Walking applied to robots 

Walking is a difficult and dynamic problem to solve. Several robots have been made which can walk reliably on two legs, however, none have yet been made which are as robust as a human. There has been much study on human-inspired walking, such as AMBER lab which was established in 2008 by the Mechanical Engineering Department at Texas A&M University. Many other robots have been built that walk on more than two legs, due to these robots being significantly easier to construct. Walking robots can be used for uneven terrains, which would provide better mobility and energy efficiency than other locomotion methods. Typically, robots on two legs can walk well on flat floors and can occasionally walk up stairs. None can walk over rocky, uneven terrain. Some of the methods which have been tried are:

ZMP technique 

The zero moment point (ZMP) is the algorithm used by robots such as Honda's ASIMO. The robot's onboard computer tries to keep the total inertial forces (the combination of Earth's gravity and the acceleration and deceleration of walking), exactly opposed by the floor reaction force (the force of the floor pushing back on the robot's foot). In this way, the two forces cancel out, leaving no moment (force causing the robot to rotate and fall over). However, this is not exactly how a human walks, and the difference is obvious to human observers, some of whom have pointed out that ASIMO walks as if it needs the lavatory. ASIMO's walking algorithm is not static, and some dynamic balancing is used (see below). However, it still requires a smooth surface to walk on.

Hopping 
Several robots, built in the 1980s by Marc Raibert at the MIT Leg Laboratory, successfully demonstrated very dynamic walking. Initially, a robot with only one leg, and a very small foot could stay upright simply by hopping. The movement is the same as that of a person on a pogo stick. As the robot falls to one side, it would jump slightly in that direction, in order to catch itself. Soon, the algorithm was generalised to two and four legs. A bipedal robot was demonstrated running and even performing somersaults. A quadruped was also demonstrated which could trot, run, pace, and bound. For a full list of these robots, see the MIT Leg Lab Robots page.
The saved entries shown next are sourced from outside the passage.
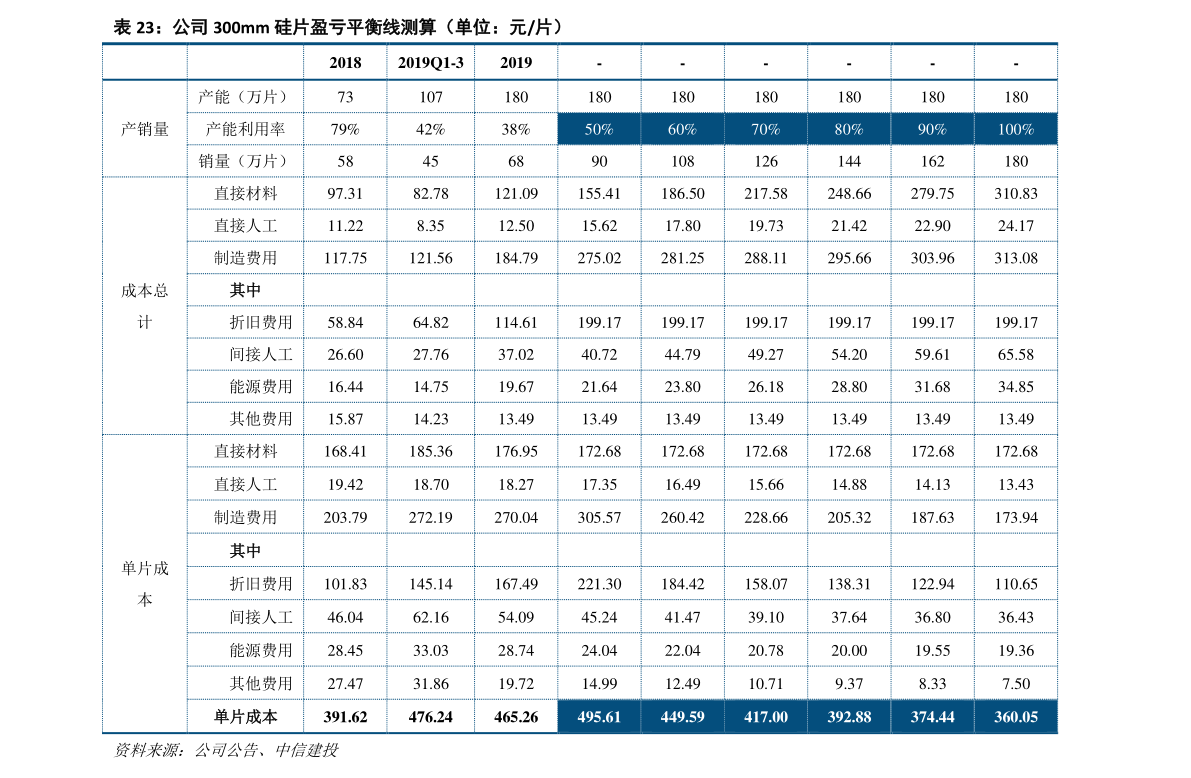The height and width of the screenshot is (778, 1191).
Task: Click the 70% header cell
Action: tap(765, 129)
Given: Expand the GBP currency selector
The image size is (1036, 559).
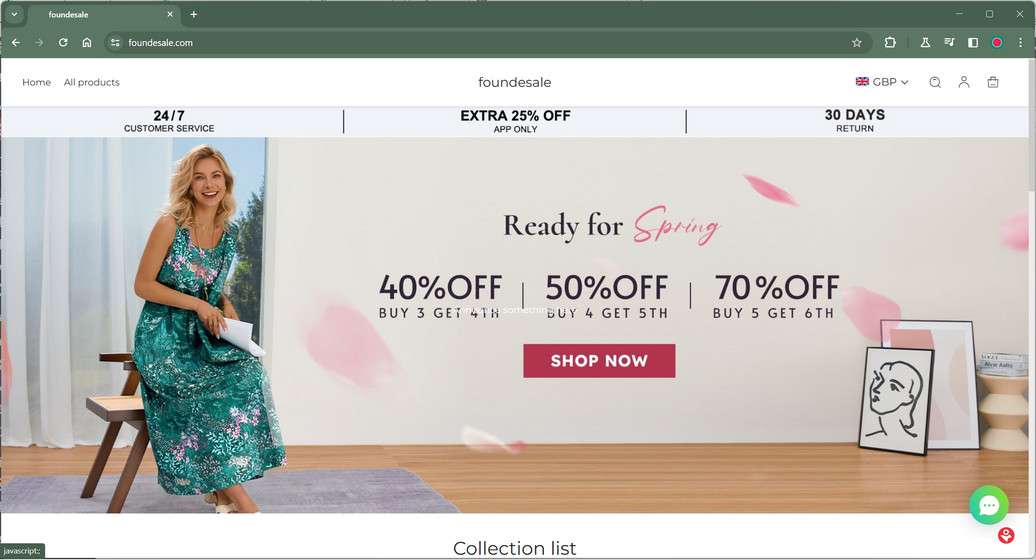Looking at the screenshot, I should click(x=882, y=82).
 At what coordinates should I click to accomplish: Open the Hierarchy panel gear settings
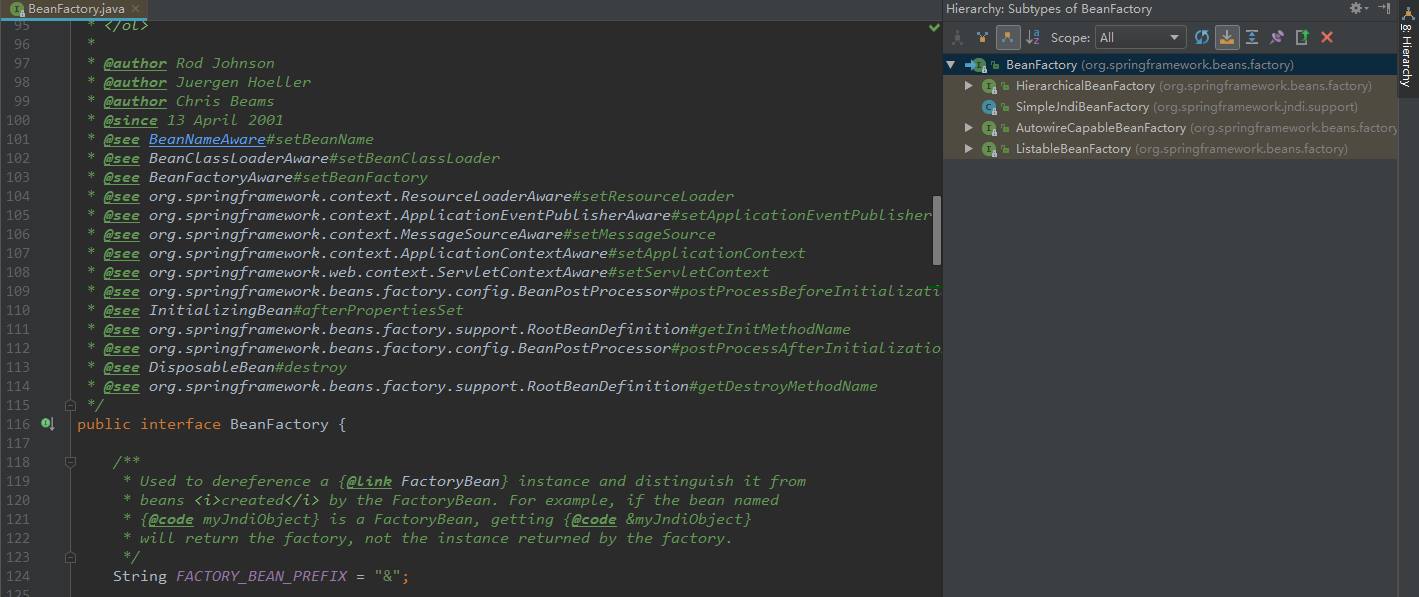tap(1357, 8)
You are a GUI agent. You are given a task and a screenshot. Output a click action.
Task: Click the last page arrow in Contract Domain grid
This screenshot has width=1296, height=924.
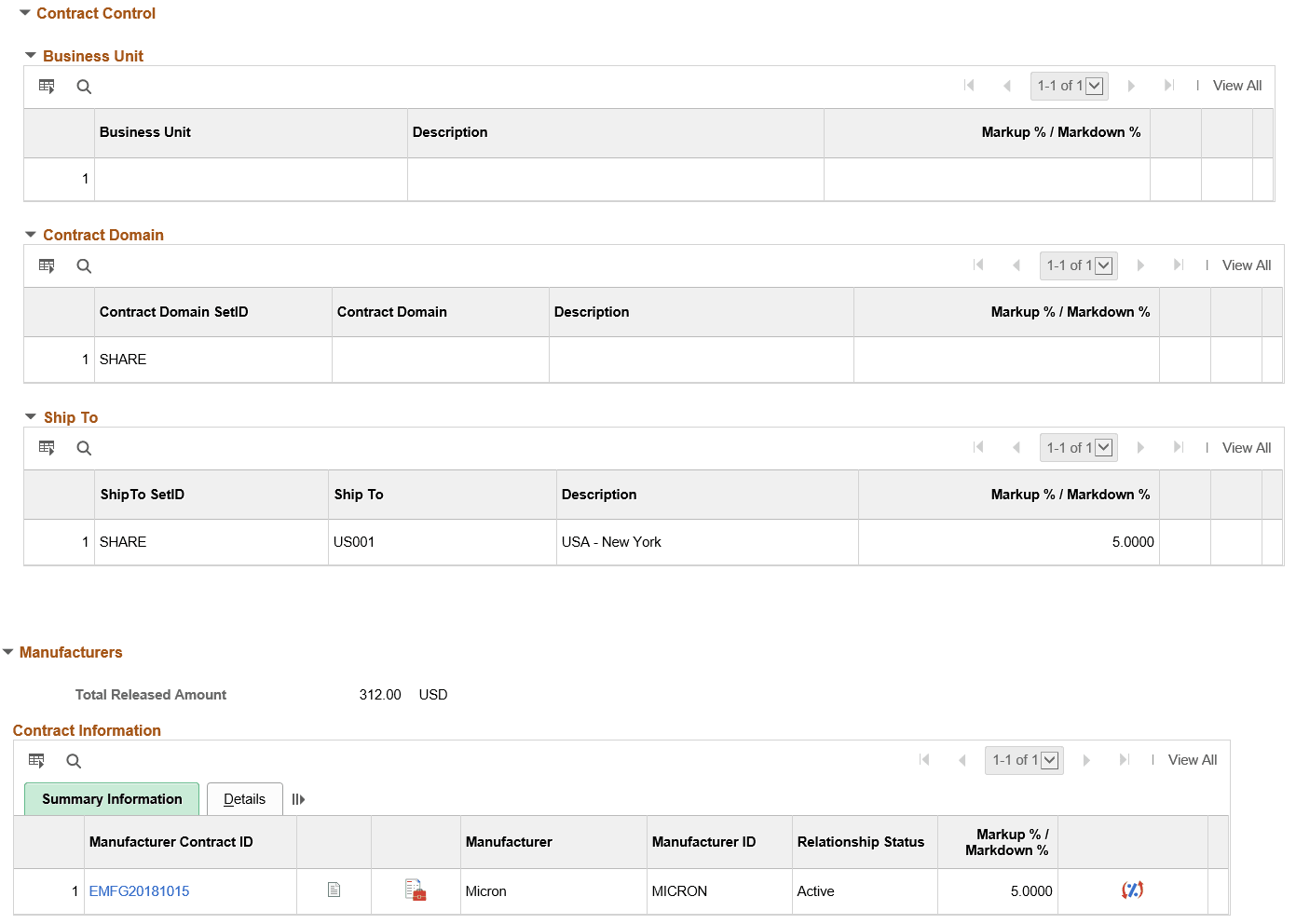(1178, 265)
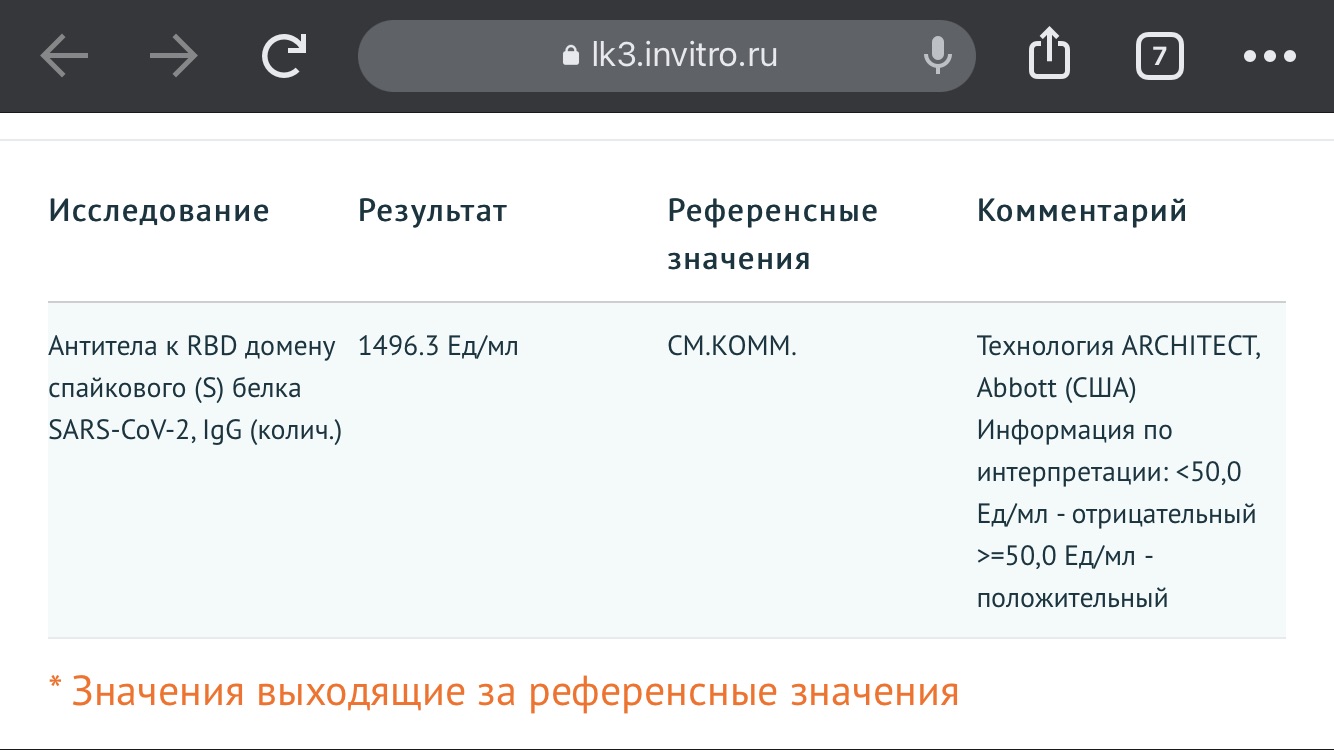This screenshot has height=750, width=1334.
Task: Click the Референсные значения column header
Action: click(772, 235)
Dynamic balancing (controlled falling) 
A more advanced way for a robot to walk is by using a dynamic balancing algorithm, which is potentially more robust than the Zero Moment Point technique, as it constantly monitors the robot's motion, and places the feet in order to maintain stability. This technique was recently demonstrated by Anybots' Dexter Robot, which is so stable, it can even jump. Another example is the TU Delft Flame.

Passive dynamics 

Perhaps the most promising approach uses passive dynamics where the momentum of swinging limbs is used for greater efficiency. It has been shown that totally unpowered humanoid mechanisms can walk down a gentle slope, using only gravity to propel themselves. Using this technique, a robot need only supply a small amount of motor power to walk along a flat surface or a little more to walk up a hill. This technique promises to make walking robots at least ten times more efficient than ZMP walkers, like ASIMO.

Other methods of locomotion

Flying 

A modern passenger airliner is essentially a flying robot, with two humans to manage it. The autopilot can control the plane for each stage of the journey, including takeoff, normal flight, and even landing. Other flying robots are uninhabited and are known as unmanned aerial vehicles (UAVs). They can be smaller and lighter without a human pilot on board, and fly into dangerous territory for military surveillance missions. Some can even fire on targets under command. UAVs are also being developed which can fire on targets automatically, without the need for a command from a human. Other flying robots include cruise missiles, the Entomopter, and the Epson micro helicopter robot. Robots such as the Air Penguin, Air Ray, and Air Jelly have lighter-than-air bodies, are propelled by paddles, and are guided by sonar.

Snaking 

Several snake robots have been successfully developed. Mimicking the way real snakes move, these robots can navigate very confined spaces, meaning they may one day be used to search for people trapped in collapsed buildings. The Japanese ACM-R5 snake robot can even navigate both on land and in water.

Skating
A small number of skating robots have been developed, one of which is a multi-mode walking and skating device. It has four legs, with unpowered wheels, which can either step or roll. Another robot, Plen, can use a miniature skateboard or roller-skates, and skate across a desktop.

Climbing 
Several different approaches have been used to develop robots that have the ability to climb vertical surfaces. One approach mimics the movements of a human climber on a wall with protrusions; adjusting the center of mass and moving each limb in turn to gain leverage. An example of this is Capuchin, built by Dr. Ruixiang Zhang at Stanford University, California. Another approach uses the specialized toe pad method of wall-climbing geckoes, which can run on smooth surfaces such as vertical glass. Examples of this approach include Wallbot and Stickybot.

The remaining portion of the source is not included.